CD28 plays a critical role in the segregation of PKCθ within the immunologic synapse

The signaling pathways that lead to the localization of cellular protein to the area of interaction between T cell and antigen-presenting cell and the mechanism by which these molecules are further sorted to the peripheral supramolecular activation cluster or central supramolecular activation cluster regions of the immunologic synapse are poorly understood. In this study, we investigated the functional involvement of CD28 costimulation in the T cell receptor (TCR)-mediated immunologic synapse formation with respect to protein kinase C (PKC)θ localization. We showed that CD3 crosslinking alone was sufficient to induce PKCθ capping in naïve CD4(+) T cells.
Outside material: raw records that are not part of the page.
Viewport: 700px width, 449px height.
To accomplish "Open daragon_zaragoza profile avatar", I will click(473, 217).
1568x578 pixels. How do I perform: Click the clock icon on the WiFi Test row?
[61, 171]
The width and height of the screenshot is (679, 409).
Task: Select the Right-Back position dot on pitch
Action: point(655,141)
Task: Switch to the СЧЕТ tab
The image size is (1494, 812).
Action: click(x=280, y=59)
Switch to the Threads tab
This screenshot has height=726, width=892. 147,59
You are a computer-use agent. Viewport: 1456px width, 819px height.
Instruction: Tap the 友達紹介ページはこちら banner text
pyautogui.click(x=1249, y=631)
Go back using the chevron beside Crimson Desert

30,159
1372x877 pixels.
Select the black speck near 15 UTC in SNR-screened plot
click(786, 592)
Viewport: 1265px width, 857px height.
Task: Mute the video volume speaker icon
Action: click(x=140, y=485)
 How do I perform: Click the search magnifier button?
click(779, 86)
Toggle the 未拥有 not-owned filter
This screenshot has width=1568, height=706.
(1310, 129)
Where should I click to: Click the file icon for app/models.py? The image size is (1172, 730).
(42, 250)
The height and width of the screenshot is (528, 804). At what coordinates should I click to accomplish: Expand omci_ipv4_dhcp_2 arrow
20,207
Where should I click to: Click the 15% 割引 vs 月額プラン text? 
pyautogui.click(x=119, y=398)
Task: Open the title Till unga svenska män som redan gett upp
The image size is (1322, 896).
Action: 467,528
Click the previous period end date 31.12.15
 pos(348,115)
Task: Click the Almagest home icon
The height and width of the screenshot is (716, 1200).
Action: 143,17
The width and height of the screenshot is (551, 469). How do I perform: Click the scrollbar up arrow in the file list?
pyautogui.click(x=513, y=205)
Studies with pharmacologic inhibitors and knockout mice showed that the TCR-derived signaling that drives PKCθ membrane translocation requires the Src family kinase, Lck, but not Fyn. In addition, a time course study of the persistence of T cell molecules to the immunologic synapse indicated that PKCθ, unlike TCR, persisted in the synapse for at least 4 h, a time that is sufficient for commitment of a T cell to cell division. Finally, by using TCR-transgenic T cells from either wild-type or CD28-deficient mice, we showed that CD28 expression was required for the formation of the mature immunologic synapse, because antigen stimulation of CD28(−) T cells led to a diffuse pattern of localization of PKCθ and lymphocyte function-associated antigen-1 in the immunologic synapse, in contrast to the central supramolecular activation cluster localization of PKCθ in CD28(+) T cells.